Gewerkschaften haben maßgeblichen Anteil an sozialstaatlichen Errungenschaften. Ihr Einfluss gründet auf der Möglichkeit, als Kollektiv Arbeitgebende unter Druck zu setzen, die Bedingungen der Arbeitnehmer*innen zu verbessern. In der Service- und Gig-Ökonomie des 21. Jahrhunderts verlieren sie jedoch zusehends an Gewicht. Waren im Jahr 1981 noch knapp 1,7 Millionen Menschen in Österreich gewerkschaftlich organisiert, sind es 2018 nur mehr 1,2 Millionen - bei einem gleichzeitigen Bevölkerungszuwachs von 7,5 auf 8,9 Millionen. Von dieser Gesamtbevölkerung sind heute weniger als die Hälfte in Erwerbsarbeit und davon ⅔ in Vollzeit beschäftigt. Bereits 300.000 Menschen, das entspricht der Einwohnerzahl Österreichs zweitgrößter Stadt, Graz, gelten hierzulande als “working poor”. Ihr Einkommen reicht trotz Erwerbsarbeit nicht aus.

Das Bedingungslose Grundeinkommen wäre ein Erfolg gewerkschaftlicher Arbeit

Mit dem BGE als Grundrecht könnten Gewerkschaften die Verhandlungspositionen ihrer bisherigen Kernklientel verbessern - sie könnten leichter bessere Arbeitsbedingungen einfordern. Zusätzlich ermöglicht das BGE auch atypisch beschäftigten Menschen, denen es derzeit verwehrt bleibt, sich gewerkschaftlich zu organisieren, Lohndumping effektiv entgegenzutreten. Dazu zählen Menschen in prekären Verhältnissen mit Teilzeit- und Gig-Anstellungen. Das BGE wäre ihr Streikfonds.

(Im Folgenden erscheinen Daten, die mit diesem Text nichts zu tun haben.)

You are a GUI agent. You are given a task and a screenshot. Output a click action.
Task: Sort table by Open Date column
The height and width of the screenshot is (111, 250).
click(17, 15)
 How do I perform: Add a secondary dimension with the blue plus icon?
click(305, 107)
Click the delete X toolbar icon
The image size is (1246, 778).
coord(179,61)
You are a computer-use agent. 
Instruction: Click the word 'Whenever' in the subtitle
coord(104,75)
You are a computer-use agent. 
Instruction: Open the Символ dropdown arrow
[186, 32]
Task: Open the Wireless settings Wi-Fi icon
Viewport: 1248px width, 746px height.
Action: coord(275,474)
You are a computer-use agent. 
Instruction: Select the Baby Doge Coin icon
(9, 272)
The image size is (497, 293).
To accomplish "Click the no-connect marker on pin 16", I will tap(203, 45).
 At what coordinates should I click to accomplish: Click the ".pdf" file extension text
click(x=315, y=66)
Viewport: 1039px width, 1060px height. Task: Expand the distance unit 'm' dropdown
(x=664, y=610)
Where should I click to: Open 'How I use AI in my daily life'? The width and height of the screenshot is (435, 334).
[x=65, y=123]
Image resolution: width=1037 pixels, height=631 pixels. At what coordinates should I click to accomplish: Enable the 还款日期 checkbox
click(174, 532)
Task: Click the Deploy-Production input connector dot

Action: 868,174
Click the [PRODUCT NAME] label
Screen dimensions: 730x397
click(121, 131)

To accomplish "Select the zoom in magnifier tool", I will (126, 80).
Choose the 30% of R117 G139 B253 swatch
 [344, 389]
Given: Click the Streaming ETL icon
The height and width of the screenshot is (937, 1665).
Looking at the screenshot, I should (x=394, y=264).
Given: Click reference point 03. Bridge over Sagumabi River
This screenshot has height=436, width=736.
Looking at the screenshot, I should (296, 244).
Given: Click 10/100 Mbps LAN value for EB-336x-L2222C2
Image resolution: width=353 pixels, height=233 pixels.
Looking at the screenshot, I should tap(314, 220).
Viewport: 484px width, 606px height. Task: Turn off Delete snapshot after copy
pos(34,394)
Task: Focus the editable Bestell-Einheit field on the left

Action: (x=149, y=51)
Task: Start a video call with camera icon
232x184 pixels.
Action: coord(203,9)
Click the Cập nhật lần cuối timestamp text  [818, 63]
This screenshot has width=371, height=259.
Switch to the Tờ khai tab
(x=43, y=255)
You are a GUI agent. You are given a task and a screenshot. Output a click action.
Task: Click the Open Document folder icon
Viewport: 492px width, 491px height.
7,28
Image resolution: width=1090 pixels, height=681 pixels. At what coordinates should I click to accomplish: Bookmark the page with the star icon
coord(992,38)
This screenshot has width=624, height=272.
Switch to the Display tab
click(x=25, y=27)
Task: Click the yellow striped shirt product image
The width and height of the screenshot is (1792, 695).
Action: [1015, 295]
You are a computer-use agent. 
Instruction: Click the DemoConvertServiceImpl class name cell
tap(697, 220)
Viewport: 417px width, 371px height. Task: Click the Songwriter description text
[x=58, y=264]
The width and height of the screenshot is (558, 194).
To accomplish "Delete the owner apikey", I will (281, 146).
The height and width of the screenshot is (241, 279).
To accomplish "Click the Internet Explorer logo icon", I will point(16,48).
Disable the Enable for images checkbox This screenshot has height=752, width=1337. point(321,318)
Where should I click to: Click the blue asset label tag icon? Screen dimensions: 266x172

Unattraktive Jobs und Arbeitsplätze müssten dank BGE attraktiver gestaltet werden - ein Ziel, für das die Gewerkschaften seit über hundert Jahren eintreten. Attraktivität bedeutet nicht notwendigerweise Lohnzuwachs. Seit Jahren gewinnen flexible Arbeitsgestaltung und ein Mehr an Freizeit gegenüber besserer Bezahlung für viele Arbeitnehmer*innen an Bedeutung, was in kollektiven Lohnrunden schwer zu berücksichtigen ist. Unterschiedliche Bedürfnisse erfordern kollektive und individuelle Lösungen. Mithilfe des Bedingungslosen Grundeinkommens als sozialstaatliches Fundament könnten Gewerkschaften den Arbeitnehmern*innen in einer sich stetig verändernden Arbeitswelt zu individuellen Lösungen verhelfen.